§ DATA FOR THIS TASK
'''
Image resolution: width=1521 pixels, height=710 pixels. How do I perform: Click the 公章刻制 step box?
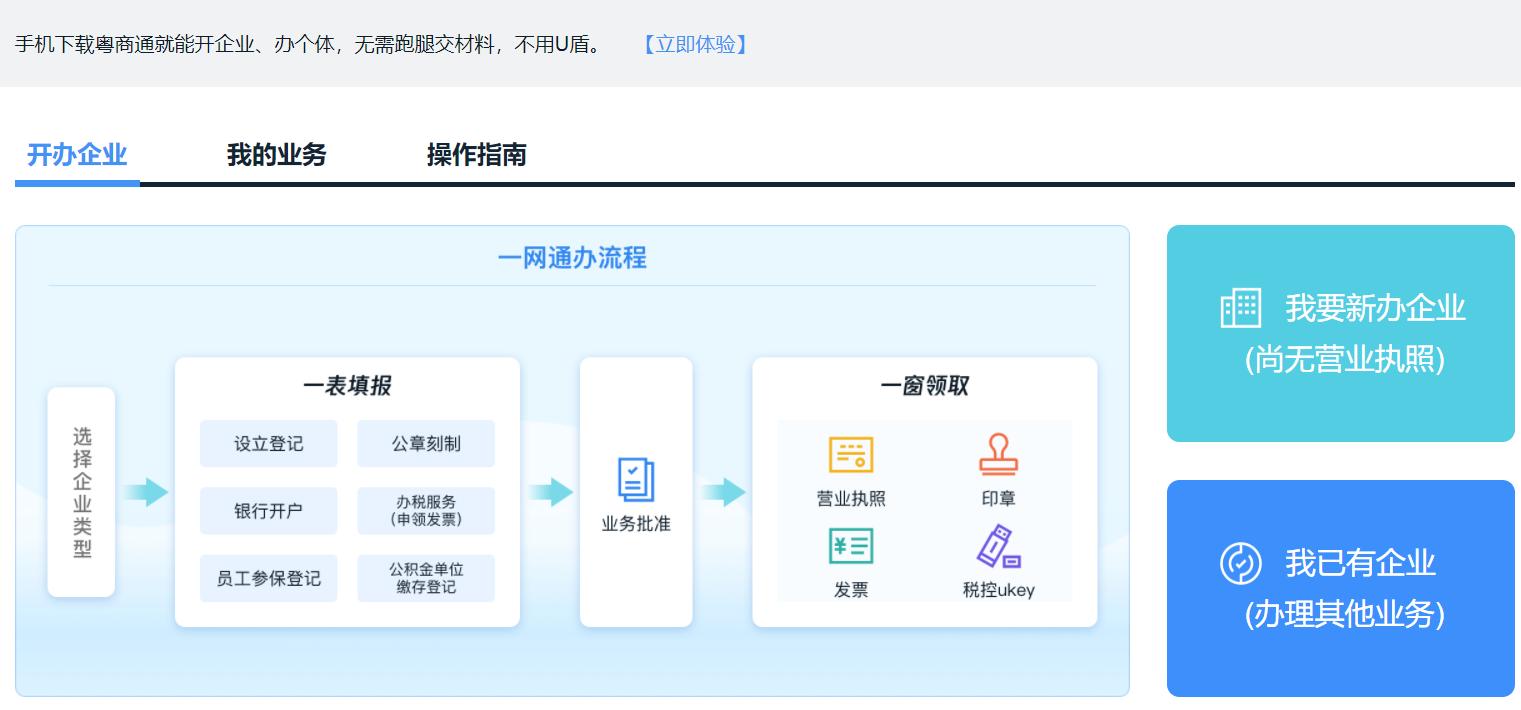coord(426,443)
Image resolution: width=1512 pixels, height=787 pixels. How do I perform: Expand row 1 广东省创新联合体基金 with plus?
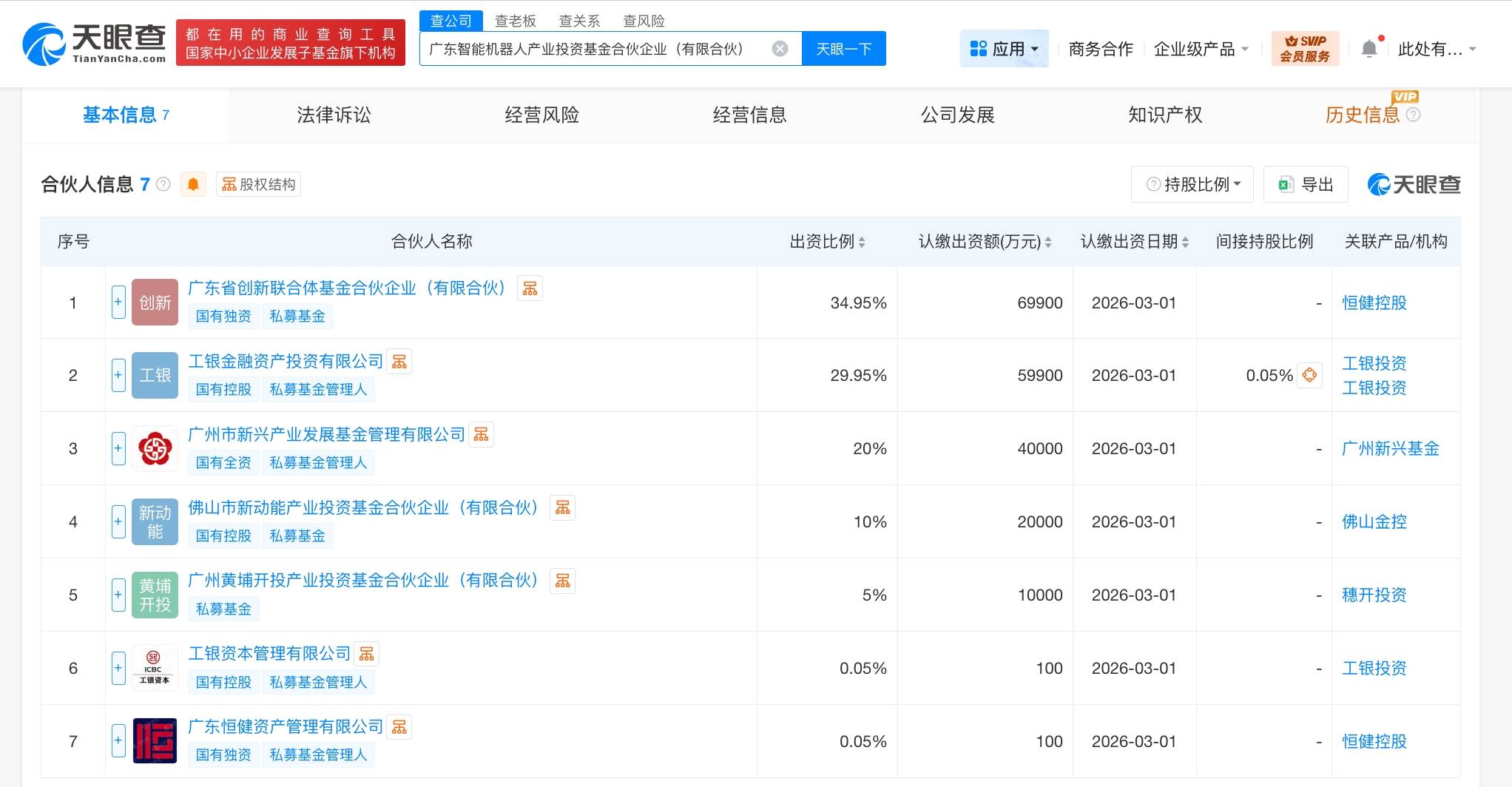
'''
'''
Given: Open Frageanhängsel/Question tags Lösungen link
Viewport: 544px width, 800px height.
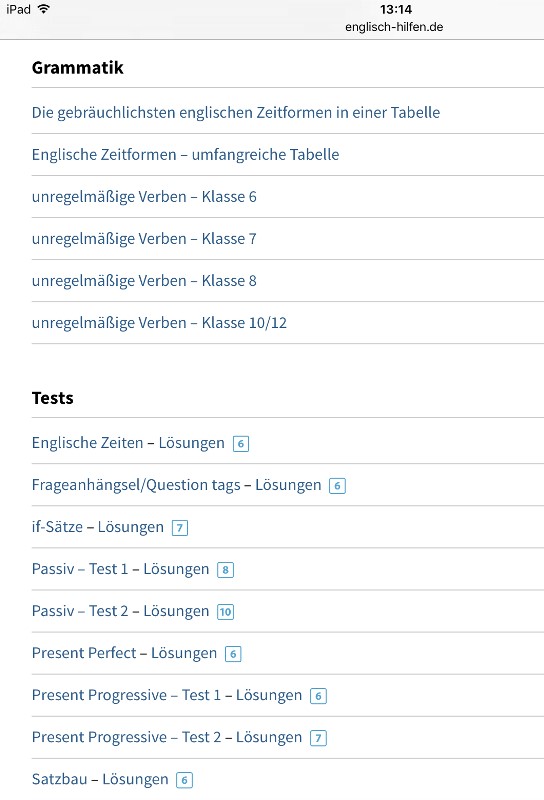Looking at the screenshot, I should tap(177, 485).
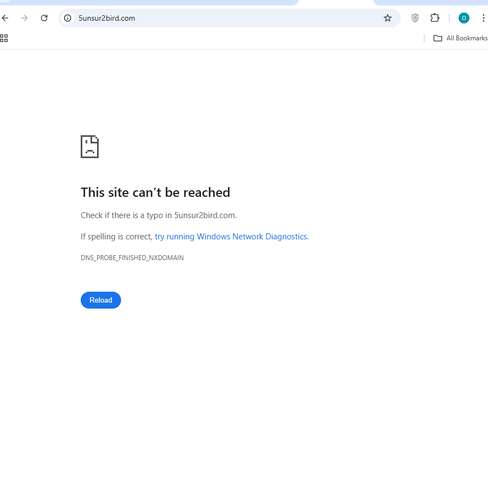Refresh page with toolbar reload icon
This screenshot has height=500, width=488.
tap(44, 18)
'''
'''
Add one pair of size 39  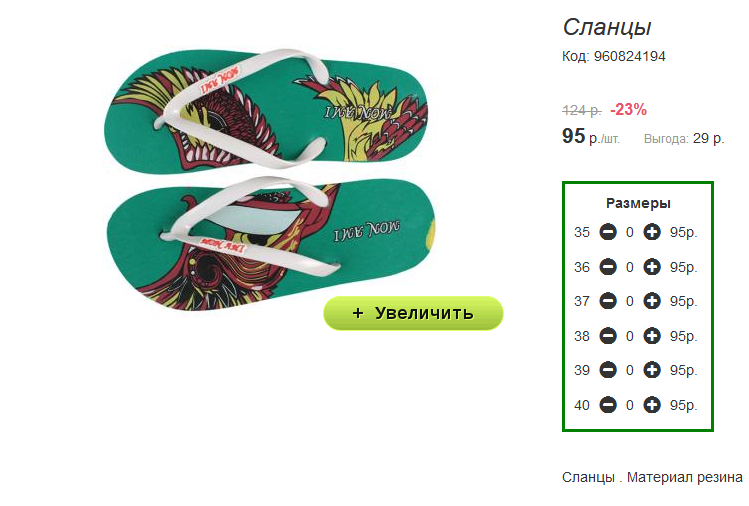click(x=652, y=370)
'''
With the pictures omitted, copy exactly the lines of the listing above starting at the line containing "Image resolution: width=1521" and ending at the line containing "Image resolution: width=1512", both included.

§ RESPONSE BELOW
Image resolution: width=1521 pixels, height=710 pixels. How do I perform: Click the 公章刻制 step box?
coord(426,443)
Image resolution: width=1512 pixels, height=787 pixels. How do I perform: Expand row 1 广东省创新联合体基金 with plus?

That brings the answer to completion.